**AUFGABEN:**
1. Übertrage den Satz „Ein Grundstück steht je zur Hälfte im Eigentum von Eheleuten.“ aus dem folgenden Textauszug zur Umsatzsteuer bei Ehegattengrundstücken ins Englische.
2. Fasse den Absatz, der mit „Bei nur teilweise unternehmerisch genutzten Ehegattengrundstücken“ beginnt, aus dem folgenden Textauszug zur Umsatzsteuer als kurze Liste zusammen, ohne seine wesentlichen Aussagen wegzulassen.
3. Wie viel Umsatzsteuer entfällt im Praxis-Beispiel des folgenden Textauszugs auf die Baukosten des gesamten Gebäudes?

Bei nur teilweise unternehmerisch genutzten Ehegattengrundstücken ergeben sich bei gemeinsamer Auftragsvergabe der Ehegatten unterschiedliche umsatzsteuerliche Konsequenzen. Diese hängen davon ab, in welchem Umfang das Gebäude unternehmerisch genutzt und in welchem Umfang das Gebäude nach dem Willen der Beteiligten dem Unternehmensvermögen zugeordnet wird. Außerdem kommt es darauf an, ob für das betreffende Grundstück bzw. Gebäude die Einschränkung des Vorsteuerabzugs nach § 15 Abs. 1b UStG anzuwenden ist oder nicht.

 
Praxis-Beispiel

Gemischt genutztes Ehegattengrundstück (sog. Altfall, keine Anwendung des § 15 Abs. 1b UStG)

Ein Grundstück steht je zur Hälfte im Eigentum von Eheleuten. Der Ehemann ist selbstständiger Anwalt und nutzt Teile eines vor dem 1.1.2011 neu errichteten Gebäudes als Kanzleiräume. Die übrigen Räume nutzen die Eheleute als Wohnung. Auf die Baukosten des gesamten Gebäudes entfallen 100.000 EUR Umsatzsteuer.

**ANGEZEIGTE DATEN:**
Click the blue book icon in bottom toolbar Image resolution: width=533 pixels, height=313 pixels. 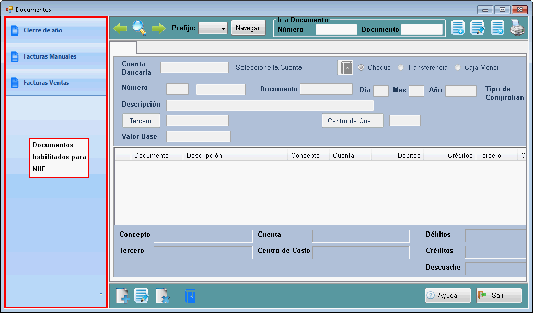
---
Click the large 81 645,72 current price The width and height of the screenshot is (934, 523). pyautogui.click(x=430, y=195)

**VOLLSTÄNDIGE LÖSUNGEN:**
1. A property is owned in equal halves by a married couple.

2.
Wenn Ehegatten für ein nur teilweise unternehmerisch genutztes Grundstück gemeinsam Aufträge vergeben, hängen die umsatzsteuerlichen Folgen von drei Punkten ab:
- vom Umfang der unternehmerischen Nutzung des Gebäudes,
- vom Umfang, in dem das Gebäude nach dem Willen der Beteiligten dem Unternehmensvermögen zugeordnet wird,
- davon, ob die Einschränkung des Vorsteuerabzugs nach § 15 Abs. 1b UStG anzuwenden ist.

3. 100.000 EUR